WHAT THE EXERCISE ASKS = Write out an exact copy of the line containing "Where should I" and all lines that follow it in the data below, leaving out pictures.

Dataset entries
────────
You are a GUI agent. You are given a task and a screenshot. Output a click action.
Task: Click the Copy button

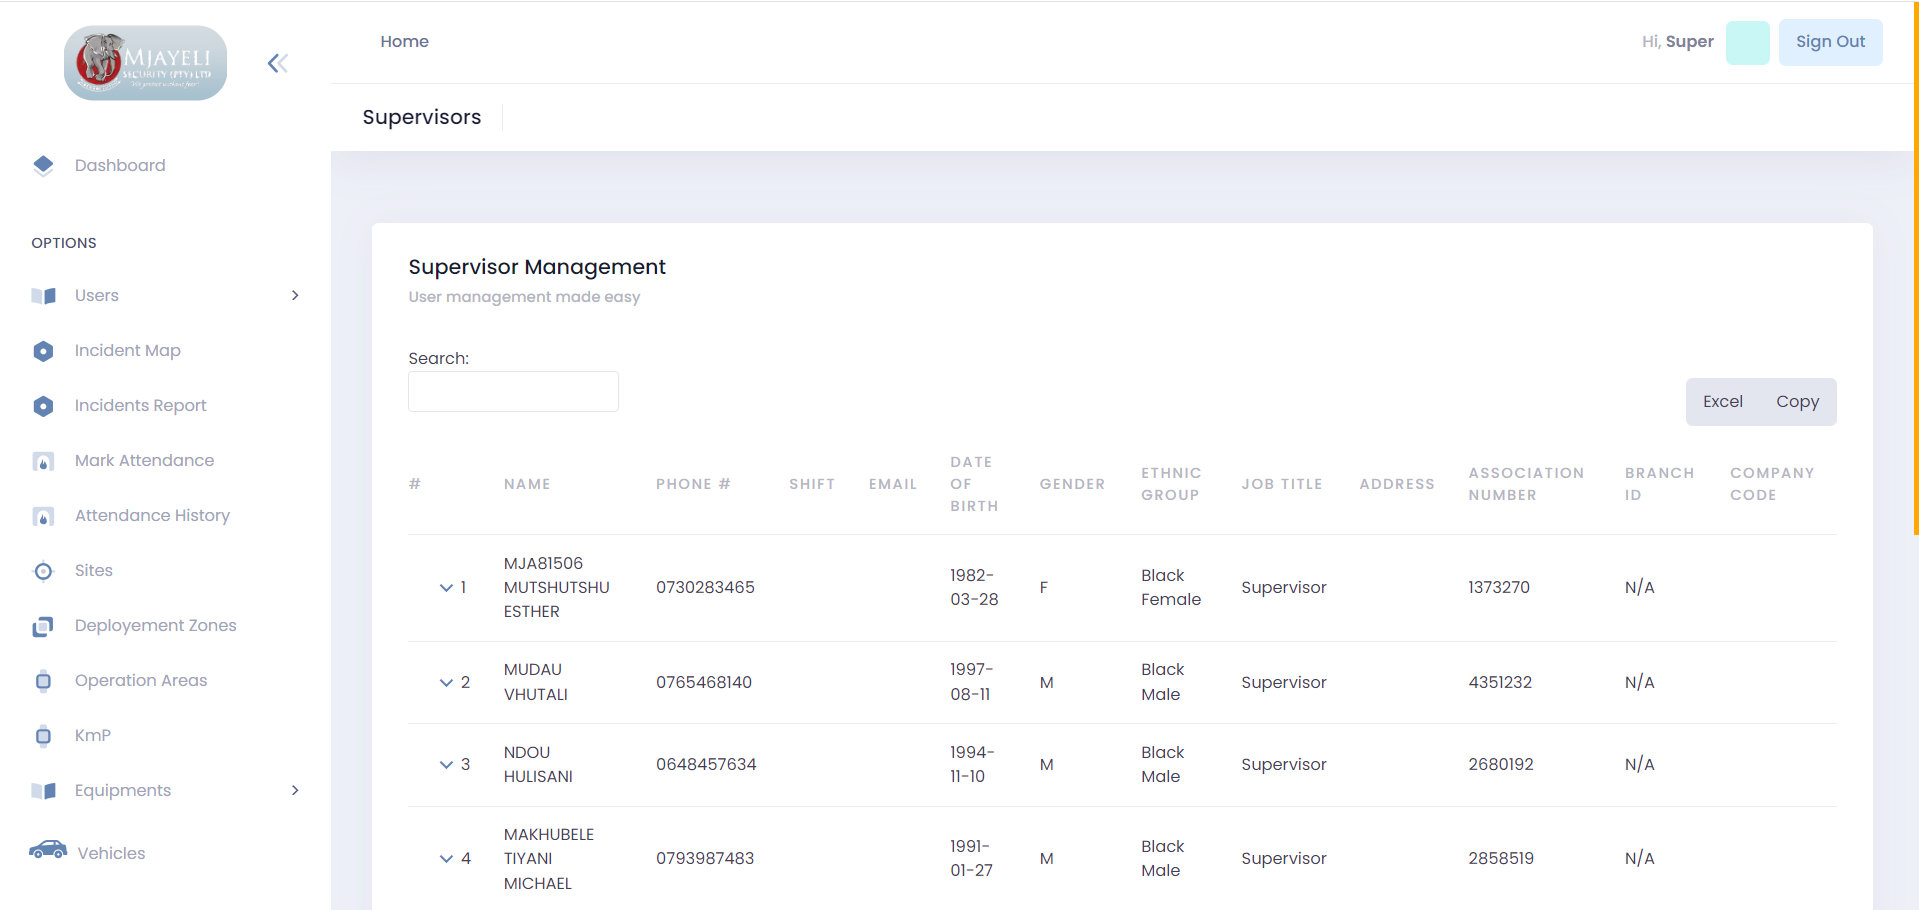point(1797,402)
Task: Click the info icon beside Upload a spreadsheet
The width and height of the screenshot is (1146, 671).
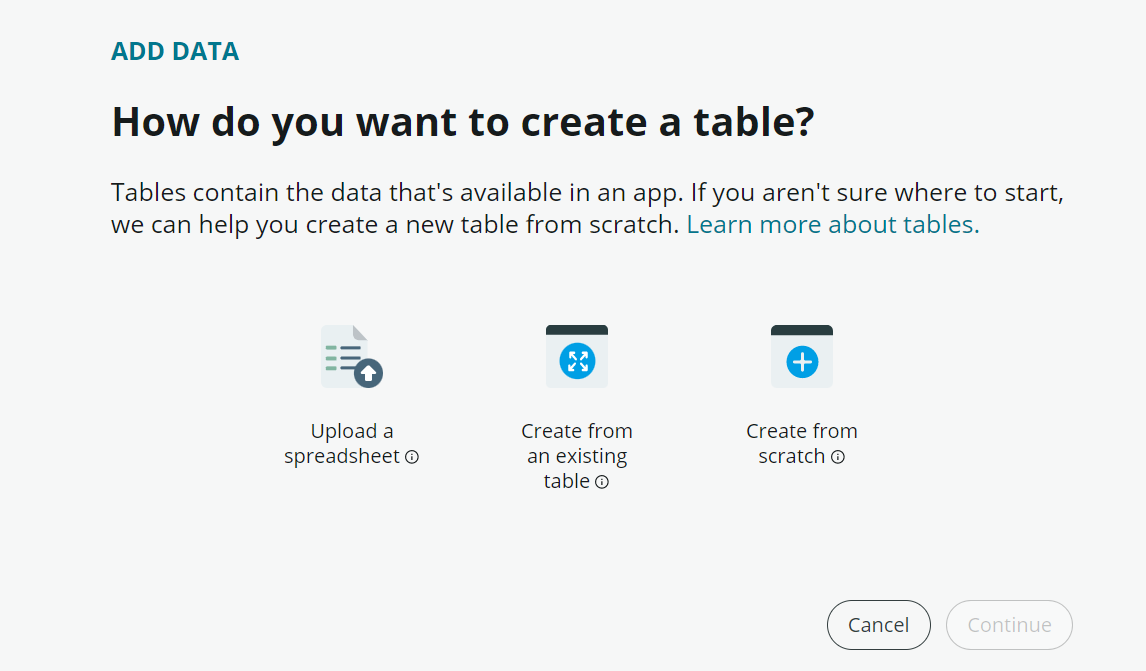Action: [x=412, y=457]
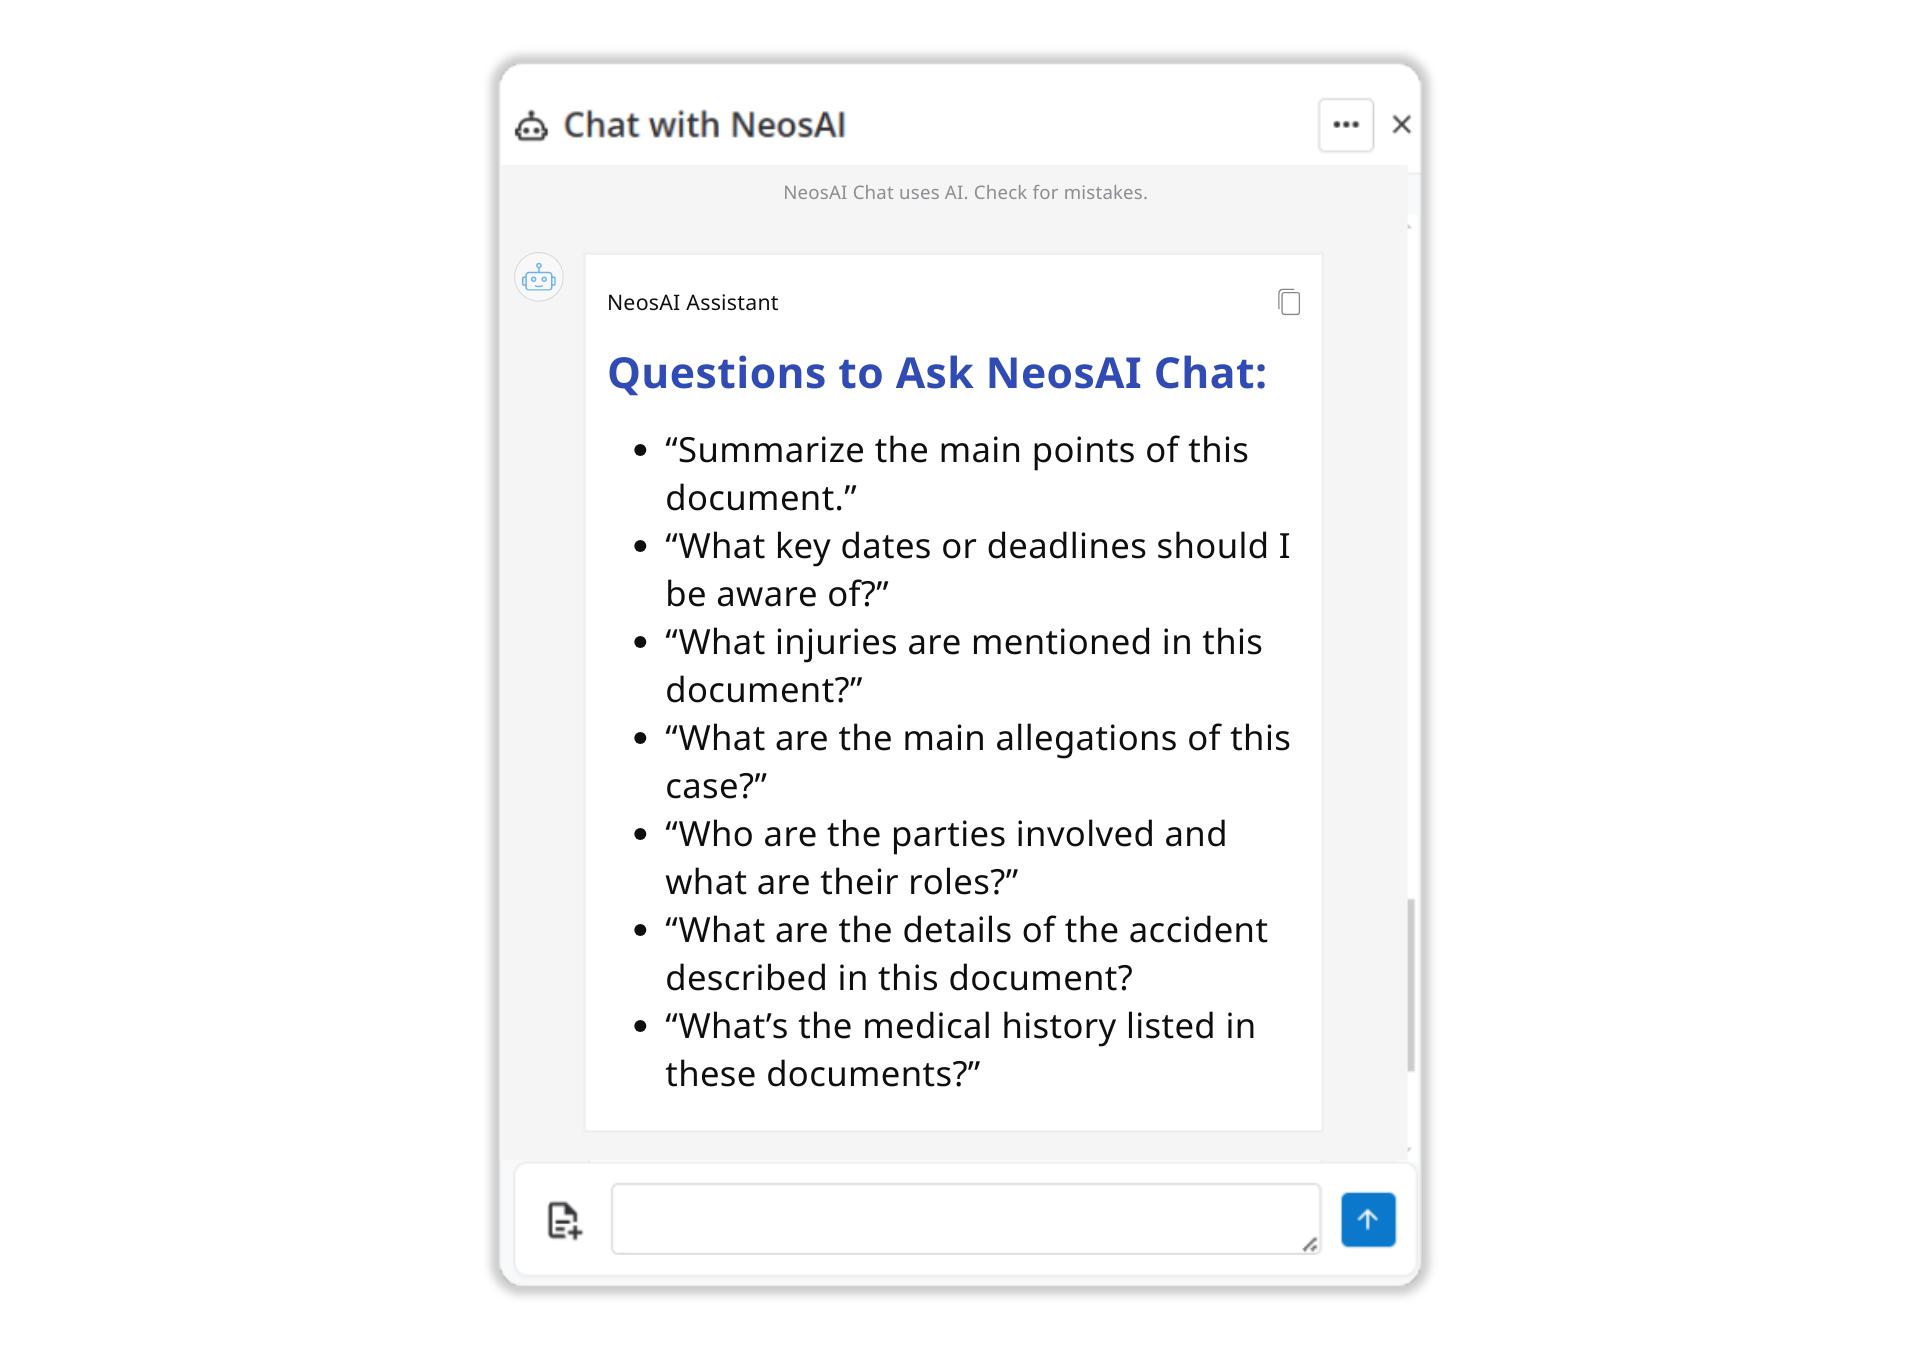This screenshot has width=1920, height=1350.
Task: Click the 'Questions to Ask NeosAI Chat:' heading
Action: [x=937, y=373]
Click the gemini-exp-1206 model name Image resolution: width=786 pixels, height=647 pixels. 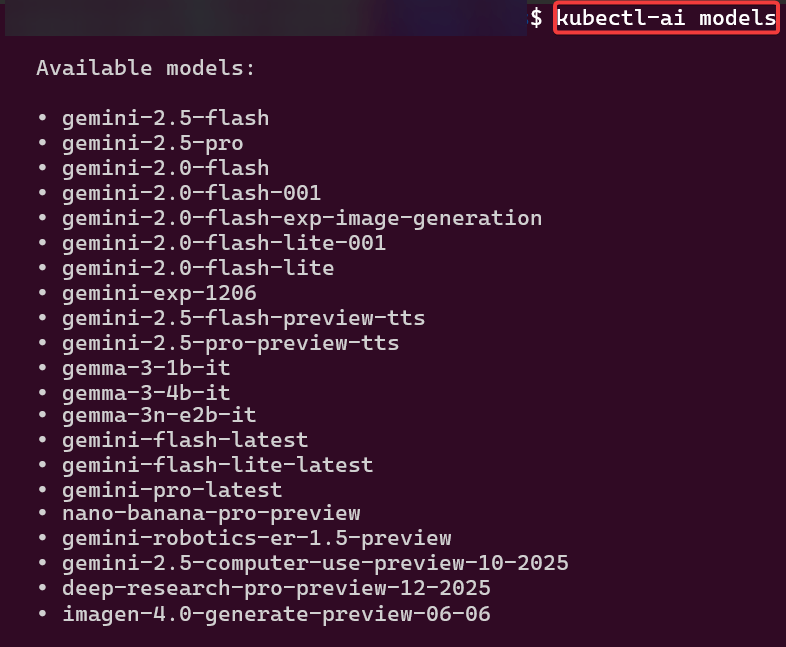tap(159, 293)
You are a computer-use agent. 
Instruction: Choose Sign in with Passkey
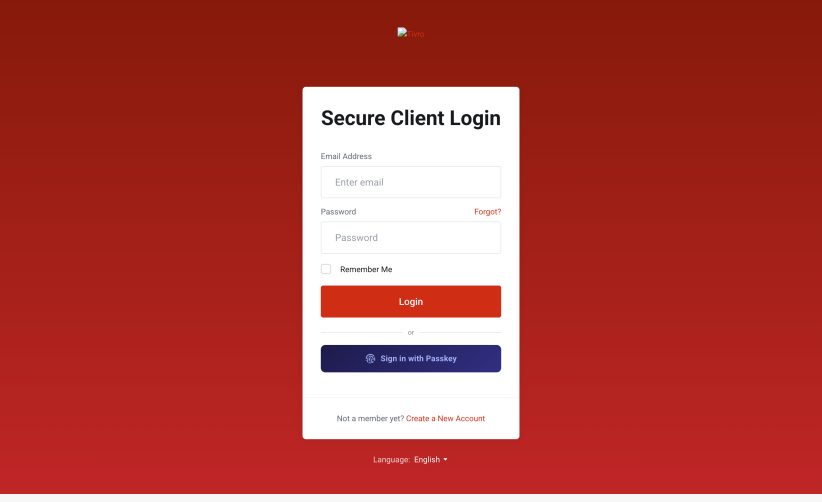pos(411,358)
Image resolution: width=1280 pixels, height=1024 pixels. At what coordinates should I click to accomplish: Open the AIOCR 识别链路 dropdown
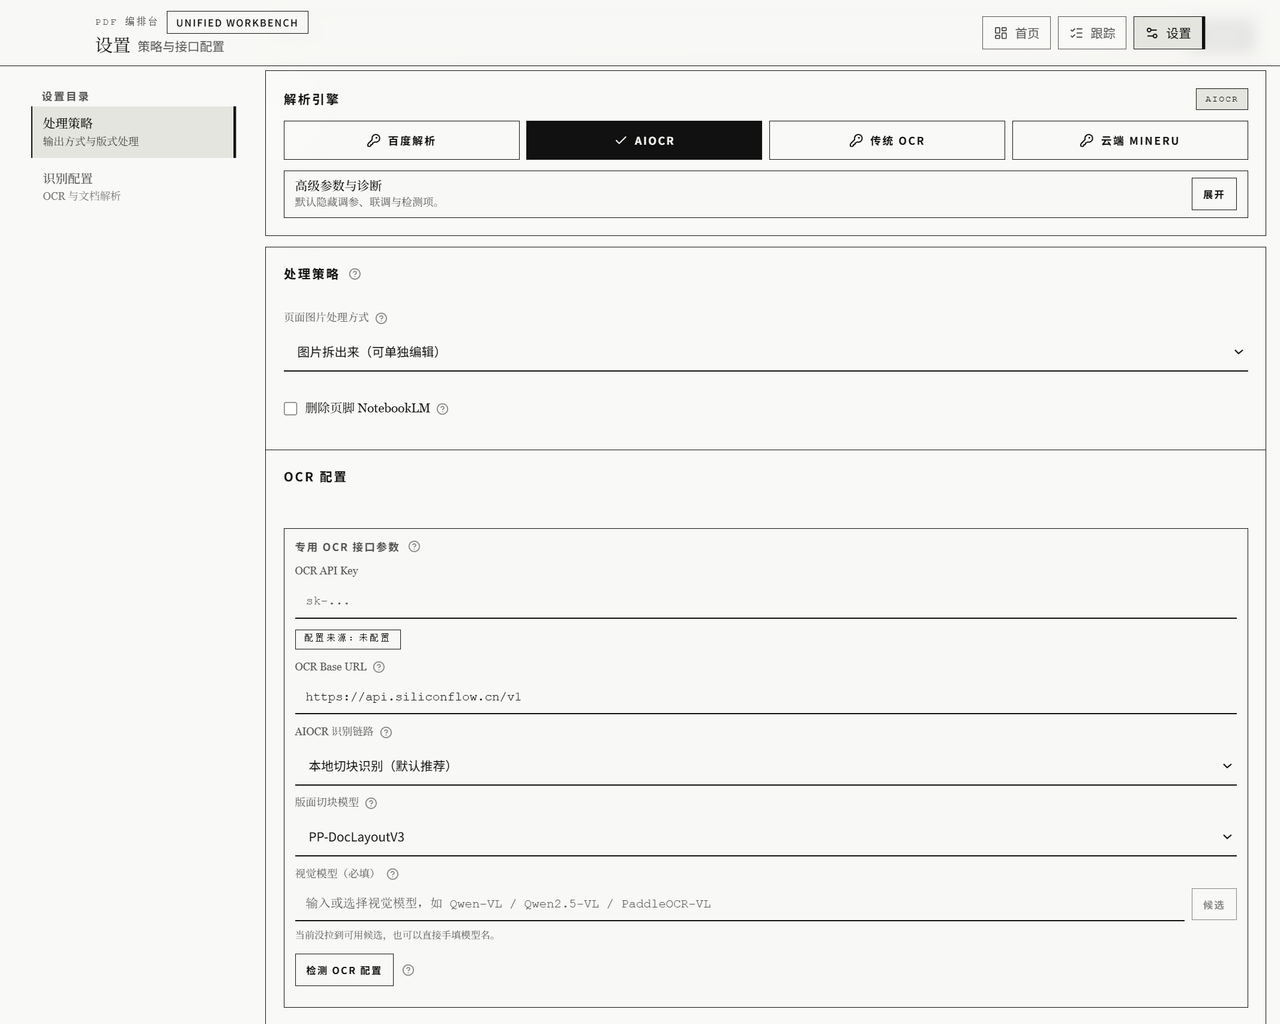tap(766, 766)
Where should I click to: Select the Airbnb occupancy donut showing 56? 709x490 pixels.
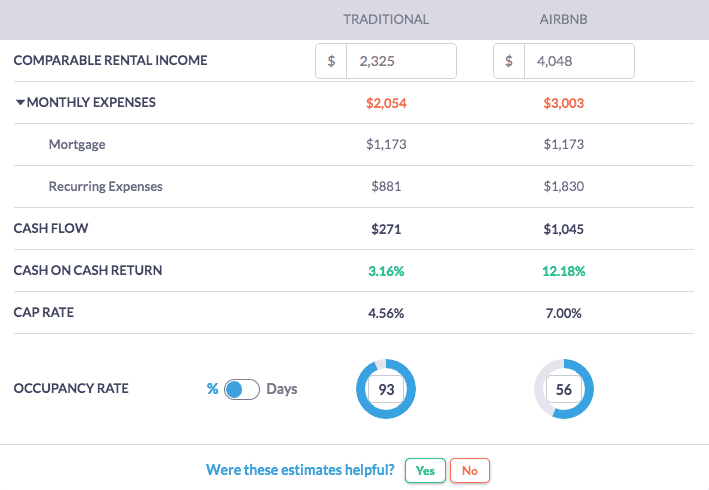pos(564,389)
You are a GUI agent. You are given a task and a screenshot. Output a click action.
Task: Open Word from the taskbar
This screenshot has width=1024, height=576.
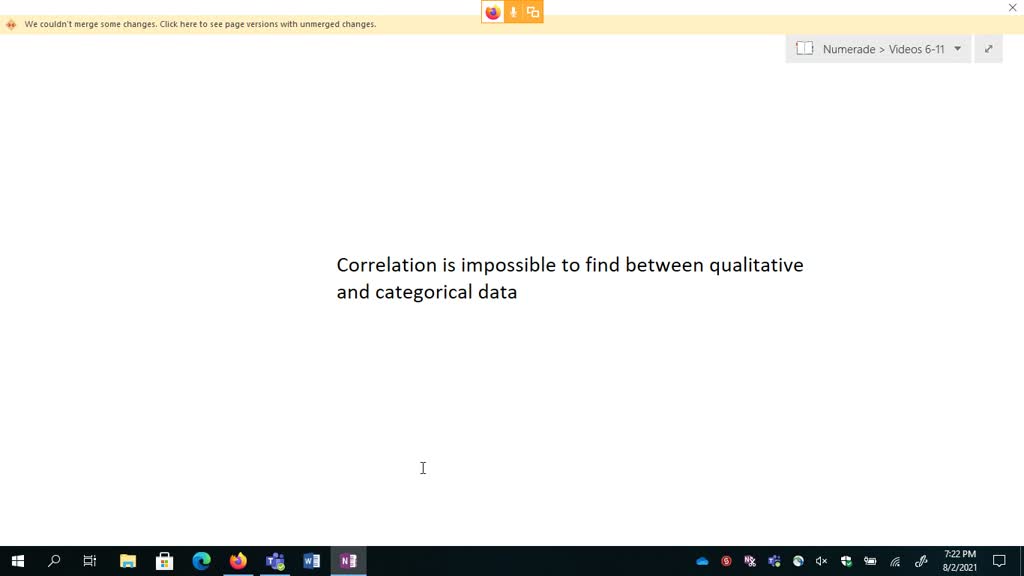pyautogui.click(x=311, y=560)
────────
ANSWER FOR THIS EXERCISE =
Where should I click to: Select the Airbnb occupancy donut showing 56? 709x490 pixels.
pos(564,389)
You are a GUI agent. You are given a task and a screenshot. Output a click action.
Task: Open Word from the taskbar
This screenshot has width=1024, height=576.
pyautogui.click(x=311, y=560)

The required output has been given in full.